Extrait du document »
• • • •

Ca fait combien de temps qu’on avait pas vu Tiken sur scène au Palais Omnisport ?
Tiken Jah Ca fait deux ans. On peut dire que c’est un retour, car on avait l’habitude de faire des concerts au Palais Omnisport tout le temps. Parce que j’étais en tournée mondiale. J’ai fait deux ans avec l’album « l’Africain« . L’album l’Africain m’a amenée à un autre niveau. J’ai fait des concerts en France, mais j’ai fait des concerts en Hongrie, en Norvège, en Allemagne, au Portugal, en Espagne, en Pologne. Donc je suis allé pas mal dans des pays chaque fois très loin d’ici. Et quand tu entends des gens chanter : « ils ont partagé la monde » , ça fait plaisir. Donc là, j’ai un peu de temps, je suis en train de préparer le prochain album qui d’ailleurs s’appellera « African révolution » et donc voilà j’en ai profité pour organiser ce concert.
Alors comment tu as trouvé tes fans, ton public ce soir ?

• • • •

Entrées de données recueillies:
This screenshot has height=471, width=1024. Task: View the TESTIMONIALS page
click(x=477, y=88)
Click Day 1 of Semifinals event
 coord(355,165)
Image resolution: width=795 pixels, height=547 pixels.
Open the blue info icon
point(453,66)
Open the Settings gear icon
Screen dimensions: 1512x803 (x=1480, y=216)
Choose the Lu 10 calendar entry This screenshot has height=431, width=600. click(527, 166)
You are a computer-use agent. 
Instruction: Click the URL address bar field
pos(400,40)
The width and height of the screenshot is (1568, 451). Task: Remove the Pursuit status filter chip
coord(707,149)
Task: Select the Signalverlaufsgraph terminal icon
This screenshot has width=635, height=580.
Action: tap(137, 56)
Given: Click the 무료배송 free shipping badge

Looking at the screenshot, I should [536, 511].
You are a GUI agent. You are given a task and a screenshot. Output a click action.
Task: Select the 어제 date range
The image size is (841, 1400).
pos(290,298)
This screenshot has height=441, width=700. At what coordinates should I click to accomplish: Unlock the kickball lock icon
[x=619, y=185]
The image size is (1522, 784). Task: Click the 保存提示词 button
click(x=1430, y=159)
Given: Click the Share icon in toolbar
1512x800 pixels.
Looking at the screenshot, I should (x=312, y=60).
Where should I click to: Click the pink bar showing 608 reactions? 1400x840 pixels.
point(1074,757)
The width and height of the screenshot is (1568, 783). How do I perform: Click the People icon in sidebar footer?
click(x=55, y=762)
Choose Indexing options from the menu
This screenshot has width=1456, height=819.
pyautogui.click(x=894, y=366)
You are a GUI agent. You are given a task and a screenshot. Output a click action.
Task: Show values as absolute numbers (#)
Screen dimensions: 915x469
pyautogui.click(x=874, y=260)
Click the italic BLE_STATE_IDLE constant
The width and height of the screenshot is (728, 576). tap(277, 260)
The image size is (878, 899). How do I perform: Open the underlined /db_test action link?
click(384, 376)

• • • •

Travail à faire »
1/ Relevez tous les pays où Tiken Jah dit avoir donné des concerts dans l'entretien.
2/ D'après l'entretien, pourquoi Tiken Jah dit-il que ce concert au Palais Omnisport est un retour ?
Appuyez-vous uniquement sur l'entretien.

Résultats »
1/ France, Hongrie, Norvège, Allemagne, Portugal, Espagne, Pologne

2/ Il parle d'un retour parce qu'il avait l'habitude de faire des concerts au Palais Omnisport tout le temps. Il n'y était pas monté sur scène depuis deux ans.